# Model Overall Structure

1. **Token + Positional Embedding**  
   Each character in the input is embedded into a vector based on:
   - Its identity (**token embedding**)
   - Its position within the block (**positional embedding**)  
   These are summed to form the initial input vectors for each token.

2. **Stack of Transformer Blocks**  
   The model consists of multiple transformer blocks (`n_layer` determines how many). Each block follows this pattern:
   - `LayerNorm → Self-Attention → Residual connection`
   - `LayerNorm → Feed Forward → Residual connection`

3. **Self-Attention Mechanism**  
   - Each token produces a **query**, **key**, and **value** vector.
   - Attention weights are computed as `softmax(QKᵀ / √d)`, masked to prevent attending to future tokens (causal attention).
   - The result is a weighted combination of values, capturing contextual information.
   - Multi-head attention is used to allow the model to attend to different representation subspaces.

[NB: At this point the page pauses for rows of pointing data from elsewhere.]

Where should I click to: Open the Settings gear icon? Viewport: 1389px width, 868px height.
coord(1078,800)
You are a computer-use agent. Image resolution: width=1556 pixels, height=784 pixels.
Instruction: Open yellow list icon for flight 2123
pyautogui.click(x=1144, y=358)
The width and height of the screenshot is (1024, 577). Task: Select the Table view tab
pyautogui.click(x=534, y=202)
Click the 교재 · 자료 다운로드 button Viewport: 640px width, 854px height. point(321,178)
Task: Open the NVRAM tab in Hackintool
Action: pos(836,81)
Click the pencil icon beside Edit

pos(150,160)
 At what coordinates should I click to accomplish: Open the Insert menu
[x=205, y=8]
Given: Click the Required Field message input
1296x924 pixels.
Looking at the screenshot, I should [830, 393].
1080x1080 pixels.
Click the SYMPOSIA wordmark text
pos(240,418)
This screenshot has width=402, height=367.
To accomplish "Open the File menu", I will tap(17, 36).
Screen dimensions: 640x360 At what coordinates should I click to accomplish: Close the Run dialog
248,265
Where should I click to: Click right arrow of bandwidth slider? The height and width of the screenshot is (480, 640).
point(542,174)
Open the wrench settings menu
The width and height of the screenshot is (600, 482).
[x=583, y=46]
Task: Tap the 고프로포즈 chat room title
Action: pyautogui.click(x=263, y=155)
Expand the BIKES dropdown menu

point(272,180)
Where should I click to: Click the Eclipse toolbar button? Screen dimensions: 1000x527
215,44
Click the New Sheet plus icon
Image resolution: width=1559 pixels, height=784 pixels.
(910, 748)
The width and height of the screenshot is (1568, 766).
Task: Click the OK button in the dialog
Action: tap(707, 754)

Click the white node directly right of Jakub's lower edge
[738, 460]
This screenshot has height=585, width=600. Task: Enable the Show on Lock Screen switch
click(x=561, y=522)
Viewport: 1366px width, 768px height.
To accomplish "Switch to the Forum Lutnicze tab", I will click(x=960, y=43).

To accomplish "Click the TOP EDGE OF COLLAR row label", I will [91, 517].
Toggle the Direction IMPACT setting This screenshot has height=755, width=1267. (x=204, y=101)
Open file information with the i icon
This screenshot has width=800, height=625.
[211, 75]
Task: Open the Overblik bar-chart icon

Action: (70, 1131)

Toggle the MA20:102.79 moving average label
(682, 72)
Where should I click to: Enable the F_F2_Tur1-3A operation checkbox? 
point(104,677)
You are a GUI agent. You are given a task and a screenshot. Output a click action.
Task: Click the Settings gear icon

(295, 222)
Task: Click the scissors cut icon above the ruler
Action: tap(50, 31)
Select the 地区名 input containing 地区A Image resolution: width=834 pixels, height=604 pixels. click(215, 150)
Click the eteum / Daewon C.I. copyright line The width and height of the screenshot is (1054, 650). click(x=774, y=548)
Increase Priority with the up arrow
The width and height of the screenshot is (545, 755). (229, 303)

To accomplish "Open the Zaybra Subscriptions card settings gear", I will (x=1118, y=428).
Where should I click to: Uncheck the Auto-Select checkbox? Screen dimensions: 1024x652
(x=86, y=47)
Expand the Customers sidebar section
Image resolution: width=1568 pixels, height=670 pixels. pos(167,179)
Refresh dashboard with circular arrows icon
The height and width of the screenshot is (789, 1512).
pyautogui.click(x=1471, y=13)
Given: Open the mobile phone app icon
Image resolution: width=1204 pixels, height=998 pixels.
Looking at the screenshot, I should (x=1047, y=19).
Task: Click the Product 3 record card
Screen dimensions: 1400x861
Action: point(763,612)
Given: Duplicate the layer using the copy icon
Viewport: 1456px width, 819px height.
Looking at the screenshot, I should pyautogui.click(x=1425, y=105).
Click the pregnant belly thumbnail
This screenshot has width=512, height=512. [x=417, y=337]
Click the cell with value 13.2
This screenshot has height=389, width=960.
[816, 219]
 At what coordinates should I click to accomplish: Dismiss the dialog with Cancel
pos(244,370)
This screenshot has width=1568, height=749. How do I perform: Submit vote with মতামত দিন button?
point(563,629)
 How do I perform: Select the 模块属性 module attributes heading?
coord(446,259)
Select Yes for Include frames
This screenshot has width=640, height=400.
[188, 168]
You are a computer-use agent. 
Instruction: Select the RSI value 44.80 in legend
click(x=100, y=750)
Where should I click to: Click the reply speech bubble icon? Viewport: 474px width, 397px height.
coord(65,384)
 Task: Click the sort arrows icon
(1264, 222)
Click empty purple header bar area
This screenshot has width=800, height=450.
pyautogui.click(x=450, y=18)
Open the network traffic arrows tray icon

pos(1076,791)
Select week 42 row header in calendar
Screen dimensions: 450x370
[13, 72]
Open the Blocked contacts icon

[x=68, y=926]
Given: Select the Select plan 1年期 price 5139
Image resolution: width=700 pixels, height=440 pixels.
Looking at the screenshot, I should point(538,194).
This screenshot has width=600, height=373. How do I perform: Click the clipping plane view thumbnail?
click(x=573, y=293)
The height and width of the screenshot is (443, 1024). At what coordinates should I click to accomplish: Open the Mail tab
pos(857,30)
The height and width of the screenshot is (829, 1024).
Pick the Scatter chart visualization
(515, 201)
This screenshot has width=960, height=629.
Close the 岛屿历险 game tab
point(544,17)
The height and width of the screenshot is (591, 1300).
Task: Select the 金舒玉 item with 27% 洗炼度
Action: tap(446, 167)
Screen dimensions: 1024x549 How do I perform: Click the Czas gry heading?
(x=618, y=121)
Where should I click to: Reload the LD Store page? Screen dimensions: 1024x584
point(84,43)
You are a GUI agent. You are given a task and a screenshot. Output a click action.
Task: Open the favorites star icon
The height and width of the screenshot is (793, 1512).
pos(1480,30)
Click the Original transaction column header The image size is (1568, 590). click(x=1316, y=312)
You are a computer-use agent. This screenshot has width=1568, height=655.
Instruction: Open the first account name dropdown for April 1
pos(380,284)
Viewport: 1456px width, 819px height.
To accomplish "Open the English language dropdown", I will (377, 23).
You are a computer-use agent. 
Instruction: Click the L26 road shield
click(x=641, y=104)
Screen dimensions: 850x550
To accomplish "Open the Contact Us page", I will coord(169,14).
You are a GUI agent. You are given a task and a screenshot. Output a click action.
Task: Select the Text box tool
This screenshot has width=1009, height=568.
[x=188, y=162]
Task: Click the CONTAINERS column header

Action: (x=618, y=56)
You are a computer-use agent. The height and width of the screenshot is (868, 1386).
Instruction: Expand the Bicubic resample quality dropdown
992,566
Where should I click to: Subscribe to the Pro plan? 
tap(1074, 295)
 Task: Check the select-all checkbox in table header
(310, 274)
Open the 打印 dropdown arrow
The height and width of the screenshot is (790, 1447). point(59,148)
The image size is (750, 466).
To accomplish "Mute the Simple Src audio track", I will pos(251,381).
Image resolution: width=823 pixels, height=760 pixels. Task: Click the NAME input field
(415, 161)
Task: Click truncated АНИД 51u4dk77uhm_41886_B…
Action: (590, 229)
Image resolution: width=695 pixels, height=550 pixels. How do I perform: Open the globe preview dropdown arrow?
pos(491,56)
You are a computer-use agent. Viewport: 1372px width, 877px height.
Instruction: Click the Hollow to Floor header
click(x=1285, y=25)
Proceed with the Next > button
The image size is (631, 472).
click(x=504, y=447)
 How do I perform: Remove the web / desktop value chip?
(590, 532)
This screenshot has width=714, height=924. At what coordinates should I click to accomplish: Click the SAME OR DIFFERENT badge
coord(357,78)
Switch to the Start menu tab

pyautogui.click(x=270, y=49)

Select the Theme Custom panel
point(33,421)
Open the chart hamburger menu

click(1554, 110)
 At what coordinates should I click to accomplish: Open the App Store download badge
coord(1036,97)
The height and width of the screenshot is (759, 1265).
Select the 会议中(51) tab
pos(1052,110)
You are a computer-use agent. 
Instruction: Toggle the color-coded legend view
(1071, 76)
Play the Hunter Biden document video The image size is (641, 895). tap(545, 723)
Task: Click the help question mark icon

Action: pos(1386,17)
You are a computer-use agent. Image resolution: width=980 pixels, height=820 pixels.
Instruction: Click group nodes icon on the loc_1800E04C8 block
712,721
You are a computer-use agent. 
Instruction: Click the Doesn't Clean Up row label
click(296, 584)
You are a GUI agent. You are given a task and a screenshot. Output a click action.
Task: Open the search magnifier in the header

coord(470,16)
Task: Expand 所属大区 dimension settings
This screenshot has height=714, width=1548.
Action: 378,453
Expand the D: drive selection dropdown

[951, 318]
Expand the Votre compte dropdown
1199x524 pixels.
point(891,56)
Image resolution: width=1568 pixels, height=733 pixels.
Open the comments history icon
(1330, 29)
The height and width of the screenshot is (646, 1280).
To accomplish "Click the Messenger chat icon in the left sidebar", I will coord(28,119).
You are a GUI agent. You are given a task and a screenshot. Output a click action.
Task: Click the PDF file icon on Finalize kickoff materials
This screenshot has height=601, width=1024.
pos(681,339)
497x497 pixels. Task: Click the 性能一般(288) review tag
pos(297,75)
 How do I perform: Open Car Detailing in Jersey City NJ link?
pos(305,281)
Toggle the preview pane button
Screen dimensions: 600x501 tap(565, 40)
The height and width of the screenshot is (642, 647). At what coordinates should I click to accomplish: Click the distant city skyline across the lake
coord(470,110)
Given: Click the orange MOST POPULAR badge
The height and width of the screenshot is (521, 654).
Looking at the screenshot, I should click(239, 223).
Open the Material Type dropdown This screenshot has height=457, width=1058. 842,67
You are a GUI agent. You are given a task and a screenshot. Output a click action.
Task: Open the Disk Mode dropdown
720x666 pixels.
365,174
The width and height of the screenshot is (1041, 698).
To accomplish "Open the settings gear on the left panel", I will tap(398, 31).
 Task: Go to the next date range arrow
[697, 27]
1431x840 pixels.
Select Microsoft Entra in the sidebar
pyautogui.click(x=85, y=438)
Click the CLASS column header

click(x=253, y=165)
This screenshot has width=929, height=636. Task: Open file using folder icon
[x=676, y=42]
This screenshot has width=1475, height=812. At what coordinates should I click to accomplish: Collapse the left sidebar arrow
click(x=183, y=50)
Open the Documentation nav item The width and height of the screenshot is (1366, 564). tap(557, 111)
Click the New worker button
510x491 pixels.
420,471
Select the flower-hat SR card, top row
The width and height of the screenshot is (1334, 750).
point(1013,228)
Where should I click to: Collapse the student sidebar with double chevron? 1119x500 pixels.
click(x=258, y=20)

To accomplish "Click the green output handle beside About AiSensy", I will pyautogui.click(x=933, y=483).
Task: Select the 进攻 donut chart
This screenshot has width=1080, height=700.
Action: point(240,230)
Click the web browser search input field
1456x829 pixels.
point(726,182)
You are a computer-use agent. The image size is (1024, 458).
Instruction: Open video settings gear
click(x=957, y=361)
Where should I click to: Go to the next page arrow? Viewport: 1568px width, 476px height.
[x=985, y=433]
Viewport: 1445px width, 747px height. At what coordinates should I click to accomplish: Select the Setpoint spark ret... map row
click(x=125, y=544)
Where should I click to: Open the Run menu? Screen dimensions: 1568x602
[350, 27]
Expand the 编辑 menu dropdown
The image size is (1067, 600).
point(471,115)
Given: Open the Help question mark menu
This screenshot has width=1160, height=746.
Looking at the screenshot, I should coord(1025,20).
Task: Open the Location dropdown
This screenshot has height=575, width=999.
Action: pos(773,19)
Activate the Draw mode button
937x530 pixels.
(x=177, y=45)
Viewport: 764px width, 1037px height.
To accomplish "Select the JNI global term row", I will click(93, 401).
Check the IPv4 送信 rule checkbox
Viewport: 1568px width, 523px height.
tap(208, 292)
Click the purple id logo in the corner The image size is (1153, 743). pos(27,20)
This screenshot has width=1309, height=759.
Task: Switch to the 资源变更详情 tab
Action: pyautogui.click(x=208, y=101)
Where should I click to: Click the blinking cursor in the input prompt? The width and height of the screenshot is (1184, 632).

4. **Feed Forward Network (FFN)**  
   - A two-layer MLP: `Linear(n_emb → 4×n_emb) → ReLU → Linear(4×n_emb → n_emb)`
   - This introduces non-linearity and enables more complex transformations for each token independently.

5. **Final Projection**  
   - After all transformer blocks, a final `LayerNorm` is applied.
   - The output is passed through a linear layer projecting from `n_emb` to `vocab_size`, yielding **unnormalized logits** for the next token.

6. **Text Generation**  
   - A softmax converts logits into probabilities.
   - The next token is sampled from this distribution and appended to the sequence.
   - This process is repeated for generating sequences of desired length.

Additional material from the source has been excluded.